Quand le passé parasite le présent
Les services publics coûtent cher, les prestations se dégradent pourtant, et les fonctionnaires se plaignent de leurs conditions de travail. En cause, le manque d’investissement de l’État, qui consacre l’essentiel de ses ressources à payer le poids du passé. Et notamment les retraites… Chronique par Cécile Philippe, présidente de l’Institut économique Molinari, publiée dans Les Échos.

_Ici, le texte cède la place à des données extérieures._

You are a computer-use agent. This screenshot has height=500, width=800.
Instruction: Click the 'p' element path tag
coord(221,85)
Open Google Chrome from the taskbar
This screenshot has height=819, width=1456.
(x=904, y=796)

Les résultats des dernières élections législatives – au-delà des incertitudes institutionnelles qu’ils créent – font la part belle aux extrêmes en France, qu’elles soient de droite ou de gauche. Cela confirme le désaccord profond voire la colère de toute une partie de la population. Un sujet semble être partagé par la plupart, l’inquiétude face à la dégradation de la qualité des services publics.
Le constat est connu. Qu’il s’agisse de l’éducation, de la police, de la santé, les cris d’alarme n’ont cessé de résonner. Divers travaux attestent que les prestations collectives françaises souffrent d’un rapport qualité prix médiocre. C’est notamment le cas pour les retraites, qui coûtent en France 28% d’un salaire brut, soit 56% de plus que la moyenne de l’OCDE, pour un taux de remplacement seulement 12% supérieur à celui de nos partenaires. Même constat pour l’éducation, qui représente 10 % des dépenses publiques. A qualité égale, le système français pourrait réaliser 43 milliards d’économies sur les 155 milliards investis dans l’éducation s’il se rapprochait du rapport qualité/prix des pays les plus efficaces dans l’adéquation avec le marché de l’emploi. Plus généralement, la dernière livraison de l’« indicateur du vivre mieux » de l’OCDE (Better Life) atteste que les Français sont loin d’être ravis de leur situation. La moyenne des différents critères proposés par l’OCDE positionne la France 18ème sur 38 pays étudiés.
La cause des dérapages semble entendue, l’administration dépense trop et mal. Les dépenses publiques sont passées de 45 % du PIB en 1978 à 55 % en 2019, dernière année avant la crise sanitaire, soit une hausse de 10 points. Or, dans le même temps le mécontentement est là. Comment se fait-il que ni les contribuables, ni les fonctionnaires ne soient satisfaits. Comment expliquer que les services publics coûtent cher, que les prestations ne soient pas qualitatives et que beaucoup de fonctionnaires se plaignent des conditions de travail ?
La question est importante et il n’est pas possible d’y répondre sans entrer dans le détail des dépenses pour comprendre que nos finances publiques, et notamment celles de l’Etat, payent le poids du passé. La question est d’autant plus cruciale que sous les pressions inflationnistes le poids de la charge de la dette va remonter. Or, parmi les dépenses de l’Etat, cette charge représente déjà 8%. Mais surtout l’Etat consacre 12% des dépenses au financement des retraites de ses fonctionnaires. Les pensions représentent 33% des dépenses de personnel, avec des pics à 37% au ministère de l’intérieur et 41% pour l’armée. Quand on regarde une fiche de paie d’un fonctionnaire, l’Etat consacre autant d’argent à son traitement net qu’à la pension de son prédécesseur retraité. Le coût et la qualité des services publics, comme le pouvoir d’achat des fonctionnaires sont directement impactés par ces dépenses de l’Etat, tournées vers le paiement du passé.
On passe son temps à dire que l’Etat doit être stratège et investir, mais l’investissement représente 3,2% des dépenses, soit 10 fois moins que les déficits de l’Etat qui représentaient 34% des dépenses ou 43% de ses recettes en 2021. L’Etat n’est pas sorti d’affaires ni les contribuables. Une chose est sûre, il faut trouver les moyens de solder le poids du passé, notamment en généralisant la capitalisation pour tous, la plus économique pour financer les retraites, de sorte à libérer des moyens pour l’avenir.